The guidance of “the Holy Ghost, along with careful study,” they say, “can help members discern between truth and error.”

The fact that so many Latter-day Saints accept false ideas about the election “damages the way the church is perceived by non-Republicans,” says Monson, the political scientist at church-owned BYU. To repair its image and correct misinformation or conspiracy theories, “it needs stronger, more specific messaging.”

In his book “Seeking the Promised Land: Mormons and American Politics,” written with John Green and David Campbell, Monson analyzed the effect of church statements and found two examples when attitudes changed in response to them.

The first was the 1981 statement opposing plans to deploy MX missiles in Utah’s West Desert.

(J. Willard Marriott Library, University of Utah) MX missile protesters in Salt Lake City in this undated photo. Forty years ago this week, on May 5, 1981, the LDS Church came out against basing the nuclear missiles in Utah's West Desert

Then-President Spencer W. Kimball had given an Easter message, which included a sentence condemning nuclear war, Monson recalls, but public opinion on the MX system did not shift until a month later, when he and his counselors issued a detailed and impassioned plea against the arsenal.

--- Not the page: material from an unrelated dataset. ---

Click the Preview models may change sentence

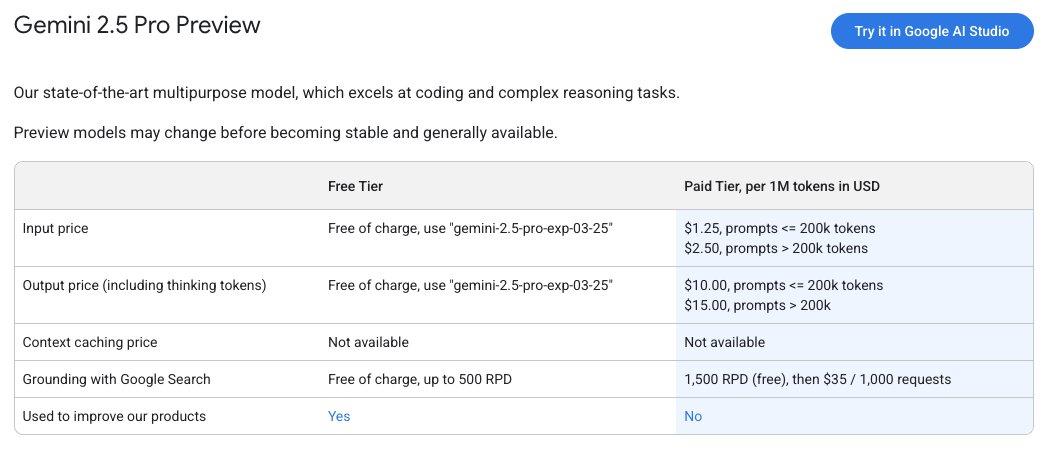[x=285, y=132]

The second case was during Utah’s immigration debate in 2011. After Arizona passed a stringent immigration law, legislators proposed a similar bill for the Beehive State.

“The church went all-in lobbying against it, releasing some fairly clear opposition, but it was broad enough to be misinterpreted,” he says. “Sometime after the legislative session started, the church added specific statements of support for a revised bill by name — and it changed attitudes.”

In the current climate, Monson says, if the church wanted to set members straight, it would need to use specific wording, such as “there is no evidence of election fraud and church members shouldn’t buy into it.”

To debunk QAnon, leaders would need to detail its false premises and assumptions.

“That would at least stem the tide of any buy-in at this point,” he says, “and likely would move opinion on it — especially since the church does this so infrequently.”